Are college students today too politically correct?

November 15, 2017

Two-thirds of Americans (66%) say colleges and universities aren’t doing enough to teach young Americans today about the value of free speech, according to study results released by the Cato Institute.

When asked which is more important, 65% of respondents to the Cato poll said colleges should expose students to “all types of viewpoints, even if they are offensive or biased against certain groups.” About one-third (34%) said the opposite, opining that schools should “prohibit offensive speech that is biased against certain groups.”

Indeed, Cato found, despite their desire for viewpoint diversity, a slim majority (53%) also agree that “colleges have an obligation to protect students from offensive speech and ideas that could create a difficult learning environment.” This share rises to 66% among Democrats; 57% of Republicans disagree.

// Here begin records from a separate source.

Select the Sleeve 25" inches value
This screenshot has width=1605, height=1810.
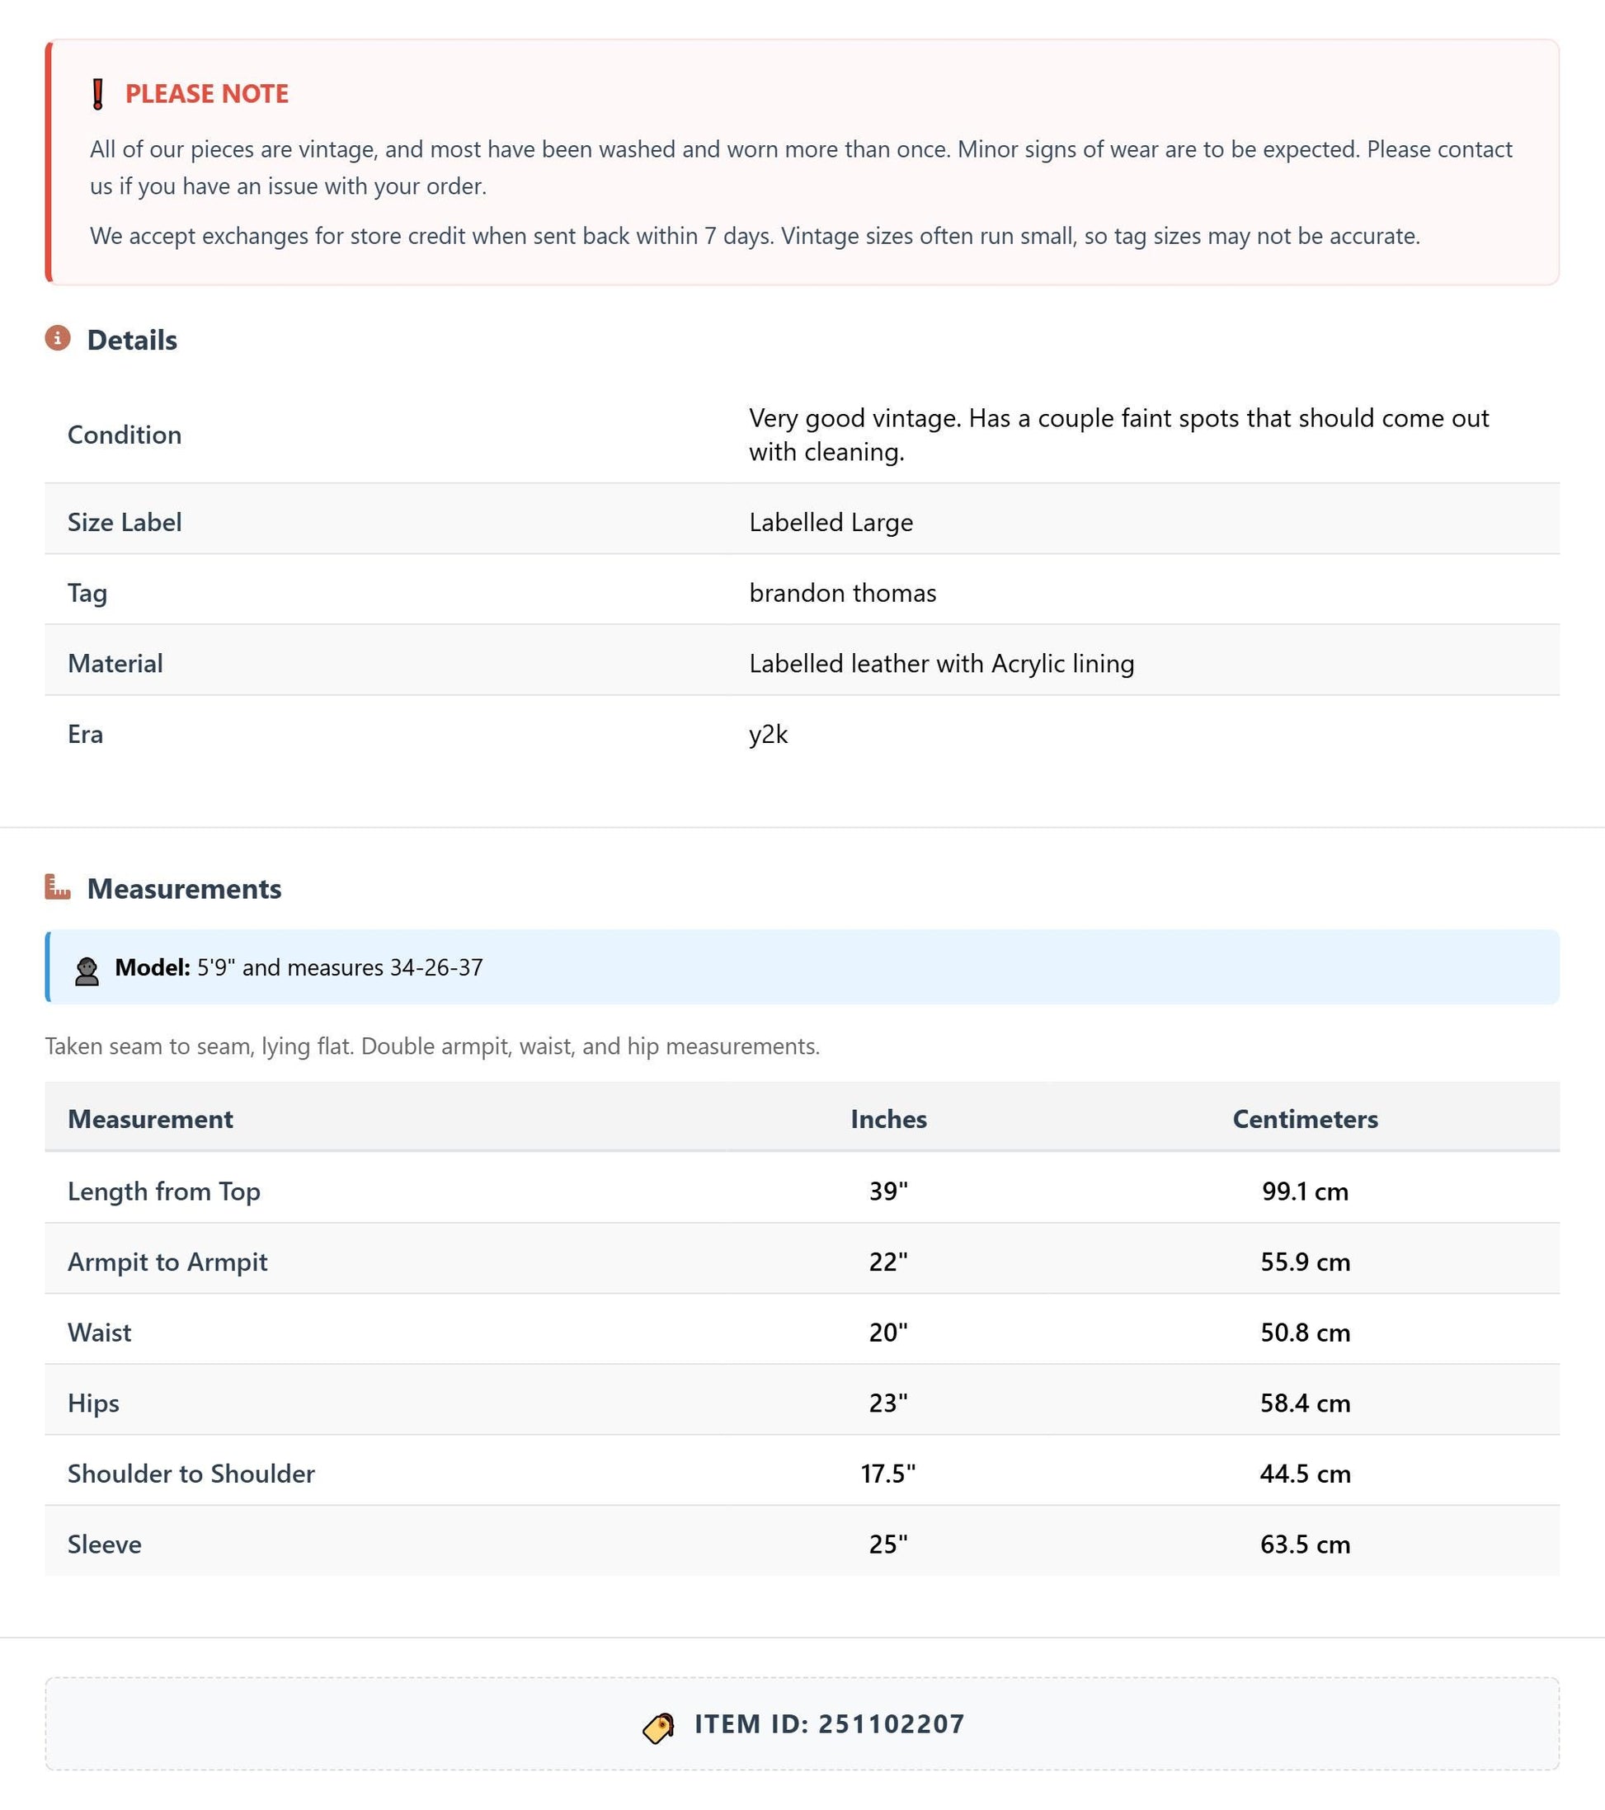click(x=888, y=1544)
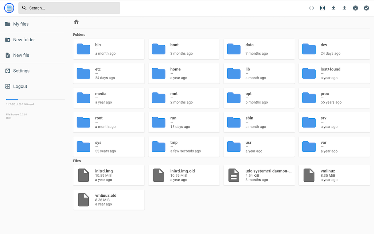Viewport: 374px width, 234px height.
Task: Open the file info icon
Action: [355, 8]
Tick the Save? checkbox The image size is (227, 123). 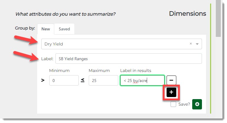(x=174, y=104)
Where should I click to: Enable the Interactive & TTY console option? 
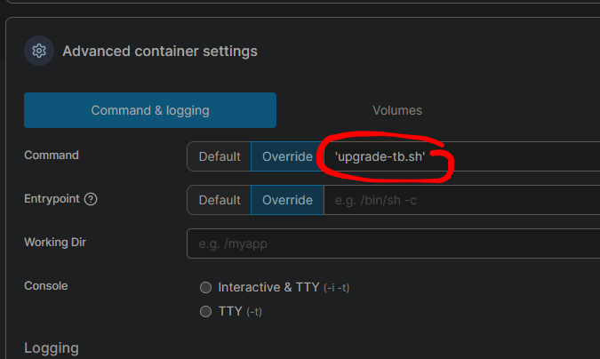point(206,287)
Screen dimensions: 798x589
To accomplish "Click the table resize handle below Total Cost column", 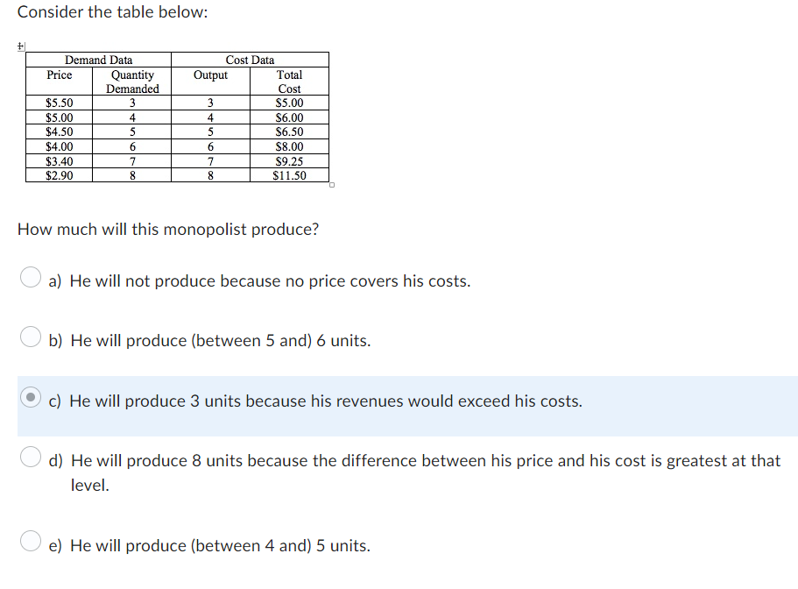I will (330, 185).
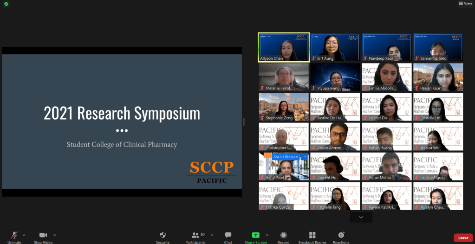Select Allyson Chan's video thumbnail
475x244 pixels.
[284, 47]
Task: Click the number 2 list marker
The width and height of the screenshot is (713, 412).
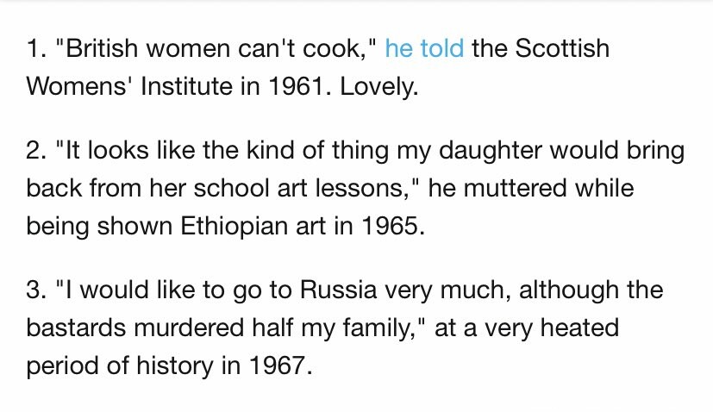Action: (36, 150)
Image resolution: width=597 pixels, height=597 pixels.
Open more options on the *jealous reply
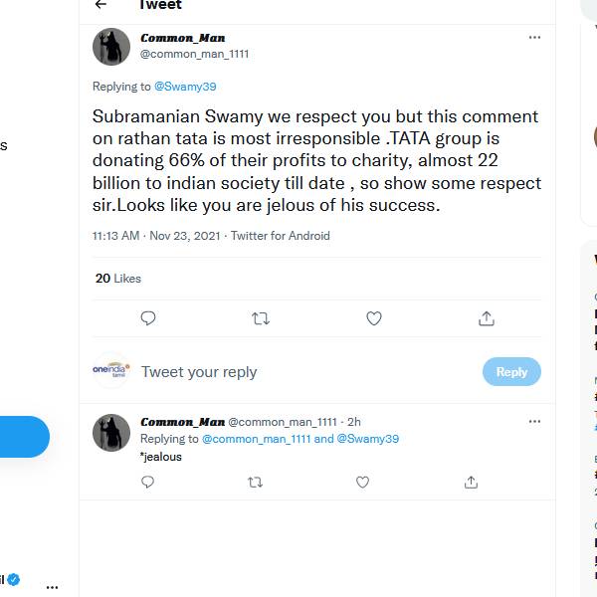tap(534, 421)
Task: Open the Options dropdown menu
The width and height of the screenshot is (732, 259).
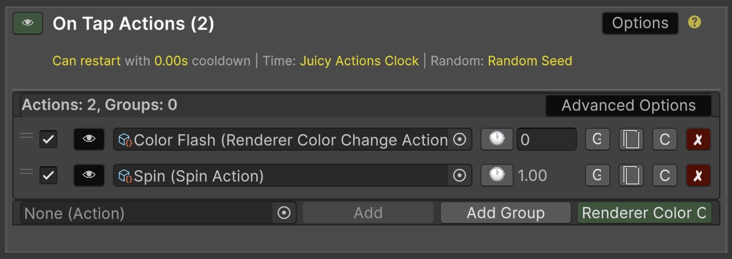Action: click(640, 23)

However, when asked about specific speakers, about half of Americans with college experience think a wide variety should not be allowed to speak at their college—including speakers who say that:

  • All white people are racist (51%);
  • Muslims shouldn’t be allowed to come to the U.S. (50%);
  • Transgender people have a mental disorder (50%);
  • The police are harassing citizens (49%);
  • Christians are backwards and brainwashed (49%);
  • The average IQ of whites and Asians is higher than that of African-Americans and Hispanics (48%);
  • Illegal immigrants should be deported (41%); or
  • Men on average are better at math than women (40%)

Nevertheless, few endorse shutting down speakers by shouting loudly (4%) or forcing the speaker off the stage (3%).

In fact, two-thirds (65%) say colleges need to discipline students who disrupt invited speakers and prevent them from speaking. However, the public is divided about how: 46% want to give students a warning, 31% want the incident noted on the student’s academic record, 22% want them to pay a fine, 20% want to suspend them, 19% favor arresting the students, 13% want to fully expel the students.

Three-fourths (75%) of Republicans support some form of punishment for these students, compared to 42% of Democrats.

The Cato Institute 2017 Free Speech and Tolerance Survey was designed and conducted by the Cato Institute in collaboration with YouGov. YouGov collected responses online August 15-23, 2017 from a national sample of 2,300 Americans 18 years of age and older.